┌──
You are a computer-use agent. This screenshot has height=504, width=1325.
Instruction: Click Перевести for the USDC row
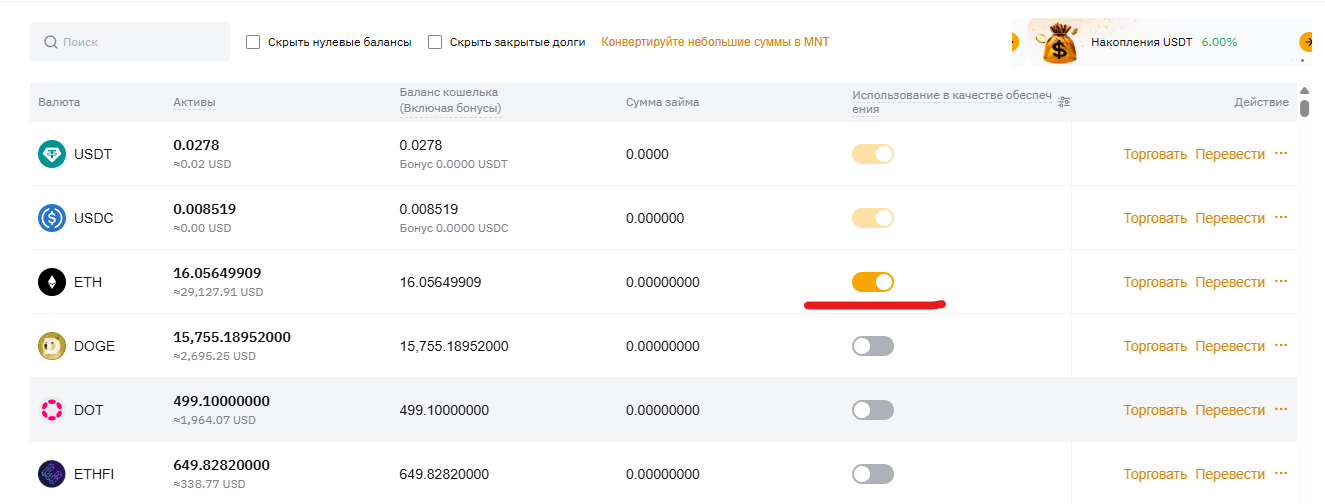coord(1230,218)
└──
┌──
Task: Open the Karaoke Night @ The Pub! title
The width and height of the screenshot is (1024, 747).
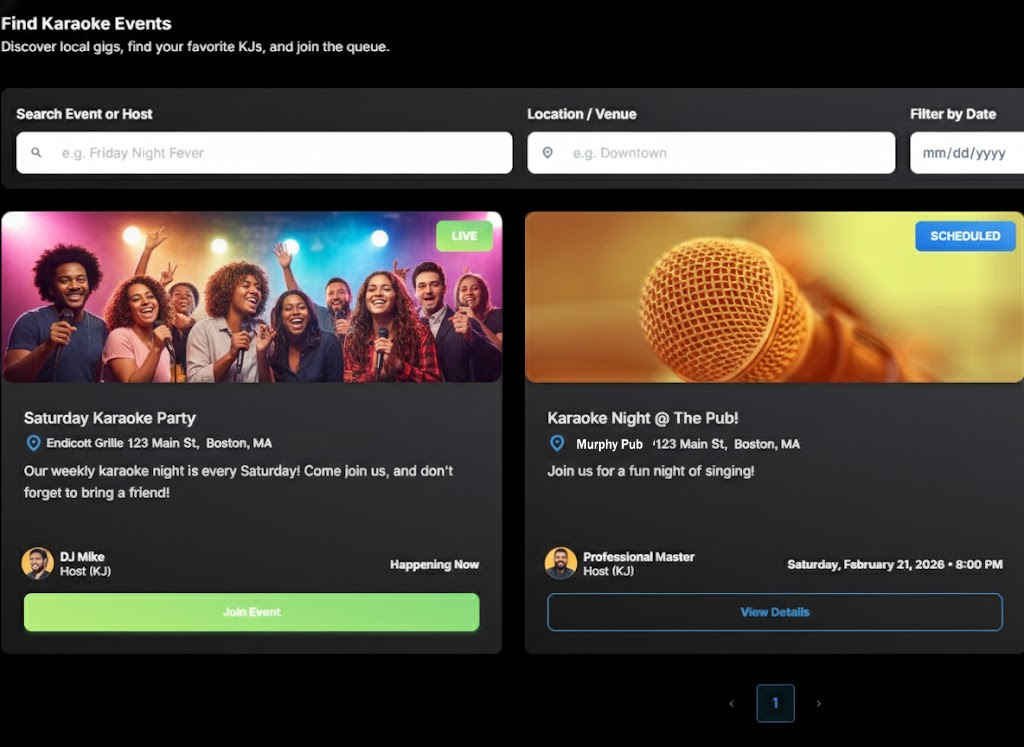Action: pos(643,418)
└──
┌──
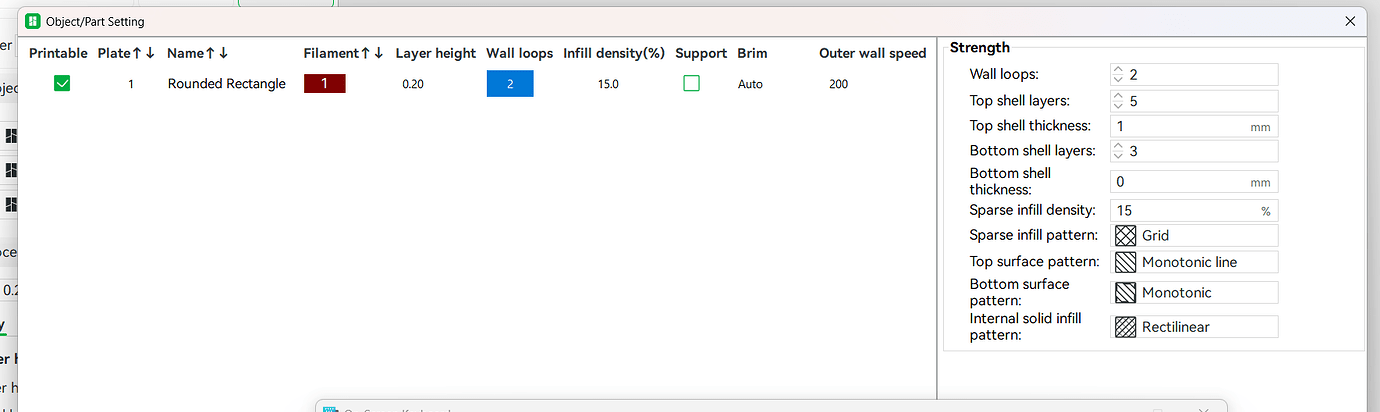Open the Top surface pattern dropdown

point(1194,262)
└──
## What to produce:
Can you update everything from the line containing "Task: Open the Karaoke Night @ The Pub! title" down to the line containing "Action: pos(643,418)" by replacing "screenshot" with "screen capture" and keeping the rest unchanged? Leave the pictures out of your answer.

## Solution to this task:
Task: Open the Karaoke Night @ The Pub! title
The width and height of the screen capture is (1024, 747).
Action: pos(643,418)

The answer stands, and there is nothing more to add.